◆ **Auftrag**
Wo lag laut dem Text über den Autounfall an der Loing die Leiche der Frau?

Der Autounfall

»Der Kahn mit den beiden Erhängten« und »Das Wirtshaus zu den Ertrunkenen« – das sind so zwei Erzählungen von Simenon, die einen erschaudern lassen. Aber keine Angst: Obwohl die Titel an Schaudergeschichten von E.A. Poe oder E. Wallace erinnern, handelt es sich um klassische Maigret-Erzählungen, die so gar nichts Gruseliges an sich haben. 

Vielleicht am Anfang für Maigret. Der war in Nemours, weil er einen Gendarmeriehauptmann bei einem Fall unterstützte. Das war so überhaupt nicht kompliziert und entspannend. Zumal dieser Gendarm ein guter Gastgeber war und den Pariser Gast vorzüglich bediente. Er bot dem Kommissar einen Platz zum Schlafen, was dieser annahm. Der nächste Morgen begann mit einem Anruf für den Kleinstadt-Polizisten. War es nun Höflichkeit, war es Bequemlichkeit – Maigrets Gastgeber ließ es sich nicht nehmen, den Kommissar zur Besichtigung einer Unfallstelle einzuladen.

Ein Auto war in die Loing geraten, nachdem es von einem LKW gerammt worden war. Das Wetter war ja auch nicht gut und wenn es ungünstig stand, in einer Kurve, vielleicht noch unbeleuchtet – so passieren Unfälle und deshalb stellen wir heute auch gern Warndreiecke auf, um uns vor solchen Katastrophen zu schützen. Der Lastwagenfahrer stieg aus und meinte Schreie zu hören. Ein Schiffer kam und sie stocherten im Wasser nach Ertrinkenden. Aber sie fanden niemand und konnten niemand retten. 

Der Trucker stieg in sein Fahrzeug und fuhr nach Montargis, um den Unfall zu melden. Dort informierte man die Gendarmerie in Nemours, denn die war zuständig, und als der Wachhabende der Meinung war, es wäre spät genug, um den Kommandanten zu wecken, da tat er das.

Warum sollte sich aber Maigret für einen solchen Unfall – so tragisch er sein mochte – interessieren? Das hätte er auch gern gewusst. An der Sache war erst einmal nichts, was ihn interessieren konnte. Aber seinem Gastgeber zuliebe machte er sich auf den Weg zu dem Unfallort. Die Taucher waren bei seiner Ankunft dort dabei, den Wagen aus dem Wasser zu hieven.

Ein Cabrio war es, also konnten die Leichen gut und gern Kilometer weitergetrieben worden sein. Aber ein neugieriger Typ fingerte am Kofferraum des Fahrzeugs herum. Plopp, war er offen und – Überraschung – dort lag die Leiche einer Frau. 

Das soll so nicht sein

Der Hauptmann aus Nemours war nun heilfroh, dass er am Vorabend so spendabel gewesen war. Nur dadurch hatte er den richtigen Mann am Ort und Maigret lässt sich nicht zweimal bitten. Schnell ist das Einverständnis der Sûreté eingeholt, dass er den Fall bearbeiten durfte.

◆ **Erfasste Angaben**
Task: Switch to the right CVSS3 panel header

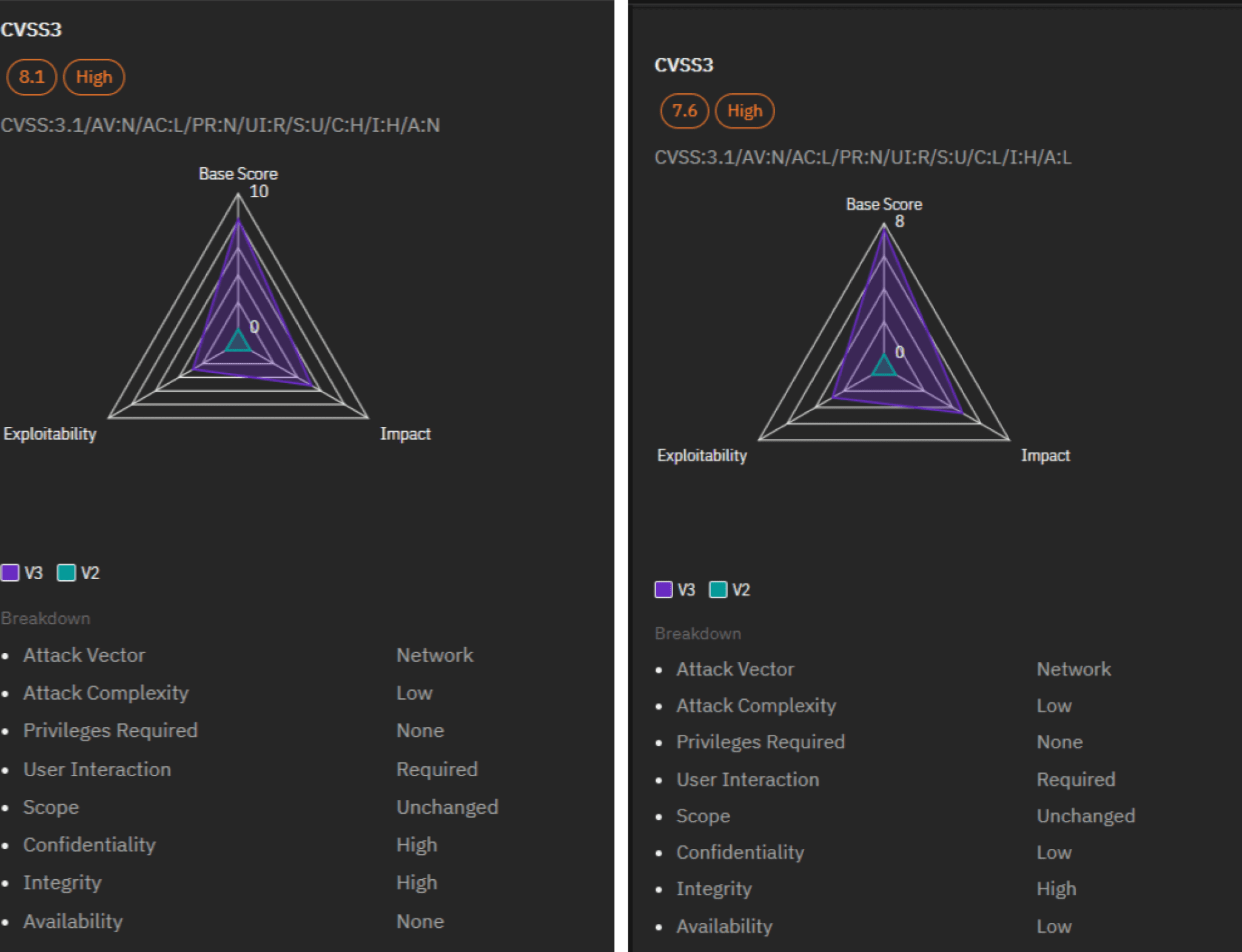Action: 684,67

◆ **Musterlösung**
Im Kofferraum des Cabrios.